As talks continue to progress slowly, if at all, between first-round picks and the teams who love them (but not so much to overpay them), one of the sticking points for most of the round-one contracts comes from a phenomenon that has been used in recent years to maximize the money paid to players taken at the top of the draft.
Due to the nuances of the rookie salary pool, which makes it difficult if not impossible to satisfy the player’s full range of financial expectations via a large signing bonus (we’d provide more details, but you’d be asleep quickly), the option bonus has become a key tool.
The option bonus is paid routinely in the second year of the contract. Technically, the option bonus adds another year onto the player’s contract, as it did with Bucs quarterback Josh Freeman, a 2009 first-rounder who per PewterReport.com received his option bonus earlier this year, expanding his deal from four years to five. But it’s primarily a vehicle for paying the players; indeed, most contracts containing option bonuses have a “non-exercise fee” in the same amount of the option bonus, meaning that the only real option for avoiding the payment is cutting the player.
So what’s the problem in 2010? With labor uncertainty running rampant in league circles, it’s unclear that there will be a 2011 league year. And this has raised concerns that first-round rookies signed in 2010 could be stiffed out of their option bonuses if there’s no football in 2011.
The problem, as it’s been explained to us, is that the teams aren’t willing to agree to contractual terms that would result in the option bonuses being paid in 2011 regardless of whether a work stoppage occurs. And so the compromise used by first-round picks could end up being the same one used by the Jets in the D’Brickashaw Ferguson deal.
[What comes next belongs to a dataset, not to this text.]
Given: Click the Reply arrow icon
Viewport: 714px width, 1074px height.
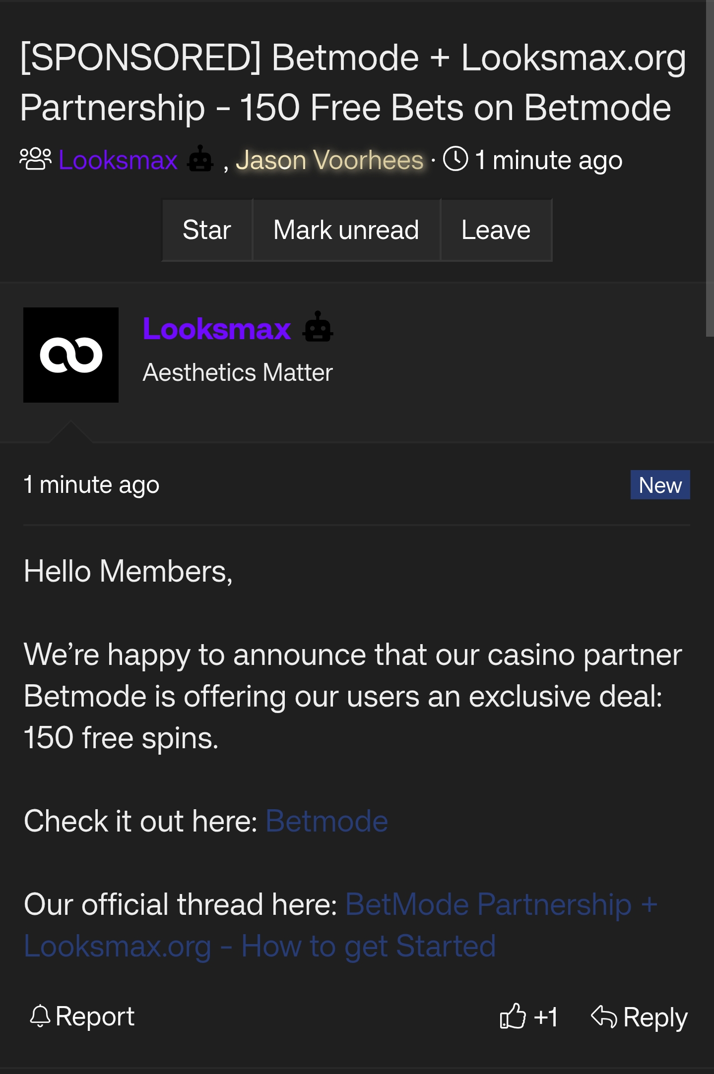Looking at the screenshot, I should (604, 1016).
In that contract, a copy of which we obtained last week, the option may be exercised “not earlier than the first day of the League Year immediately following the 2010 League Year, and not later than the day after the 1st regular season game the Club has played in the same League Year.” In English, “Sure, there might be a lockout, but you’ll get your money whenever football comes back.”
For the players, it means that they’ll have to settle for waiting to get paid, if there’s a work stoppage. They may not like it, but it’s likely the best that they’ll be able to.
Of course, they can also sit out the entire year, re-enter the draft in 2011 and not get paid at all if there’s no football, and when they get paid it’s be subject to a new rookie wage scale.
So, yeah, we suspect they’ll end up agreeing to defer the option bonuses in the event of a work stoppage.